In 2009, Abbott held a news conference in Dallas to announce Mannatech had agreed to return $4 million to its customers. The company also agreed to pay $2 million in legal fees, and Caster agreed to pay a $1 million penalty.
“Bottom line, this is a warning to the general public: Beware of phony claims of magic cure-all pills or false hope in a bottle,” Abbott said at the time.
Though Mannatech never admitted any wrongdoing in the settlement, company spokesman Mike Crouch said the company has become more vigilant about marketing claims made by sales associates.
“Today’s Mannatech is a far different company than the one which settled the 2009 lawsuit,” Crouch said. “Mannatech works daily to ensure the challenges of the past are well behind it and offer its customers and sales associates science-validated products and industry-standard compliance processes.”
Mannatech, which is publicly traded, posted a profit last year of $6.5 million on $190 million in revenue.

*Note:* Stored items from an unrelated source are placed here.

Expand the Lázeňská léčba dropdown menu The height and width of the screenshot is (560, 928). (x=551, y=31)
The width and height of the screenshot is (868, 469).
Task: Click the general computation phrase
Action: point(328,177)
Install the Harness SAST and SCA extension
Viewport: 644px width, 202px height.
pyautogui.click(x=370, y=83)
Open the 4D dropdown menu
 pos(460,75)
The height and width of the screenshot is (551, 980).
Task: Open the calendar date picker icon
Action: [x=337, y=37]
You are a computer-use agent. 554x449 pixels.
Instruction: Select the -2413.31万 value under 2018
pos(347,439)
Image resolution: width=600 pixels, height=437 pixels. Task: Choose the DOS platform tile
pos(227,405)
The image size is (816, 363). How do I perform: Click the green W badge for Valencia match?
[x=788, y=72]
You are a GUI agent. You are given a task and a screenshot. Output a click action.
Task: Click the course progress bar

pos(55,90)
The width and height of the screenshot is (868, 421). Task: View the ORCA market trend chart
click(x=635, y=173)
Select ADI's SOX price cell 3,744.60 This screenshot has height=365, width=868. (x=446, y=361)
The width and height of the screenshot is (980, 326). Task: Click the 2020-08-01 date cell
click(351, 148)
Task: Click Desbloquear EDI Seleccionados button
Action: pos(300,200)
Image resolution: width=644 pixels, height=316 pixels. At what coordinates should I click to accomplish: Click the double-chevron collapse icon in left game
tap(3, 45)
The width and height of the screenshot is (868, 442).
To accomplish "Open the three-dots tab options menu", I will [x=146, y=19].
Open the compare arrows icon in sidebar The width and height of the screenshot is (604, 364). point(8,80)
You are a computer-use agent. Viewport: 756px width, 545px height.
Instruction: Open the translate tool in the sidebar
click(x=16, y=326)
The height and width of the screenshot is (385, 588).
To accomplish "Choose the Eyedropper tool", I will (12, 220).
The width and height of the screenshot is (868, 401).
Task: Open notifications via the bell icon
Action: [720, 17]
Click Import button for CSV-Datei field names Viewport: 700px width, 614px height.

Sixty percent of the company’s 284 employees are based in Texas.
Carson has given four paid speeches for Mannatech, most recently in 2013, and earned $42,000 for a “Carson-affiliated charity,” according to a recent report by the Wall Street Journal. At least one of the speeches was delivered to Mannatech sales associates. He also appeared on videos on Mannatech’s website until about a month ago.
Despite those transactions, Crouch said that Carson was not lying when he asserted during the CNBC debate that he didn’t have a business relationship with the company.
“Dr. Carson is a long-term customer and has spoken about his personal and professional experiences at Mannatech events,” Croch said. “Dr. Carson has never been a paid endorser or spokesman for Mannatech or its products.”
Last month, Carson and his wife Candy met for about an hour with Abbott at the Governor’s Mansion.
“It’s easy to see why Texas is exceptional after meeting with its Governor,” Carson tweeted following the visit. Abbott later called Carson a “really likable man” who has a “genuine concern” for the direction of the country.
Abbott is expected to make an endorsement in the presidential race closer to the March 4 Republican primary. Asked whether his previous investigation into Mannatech would factor into his decision, his office declined to comment.
Patrick Svitek contributed to this report.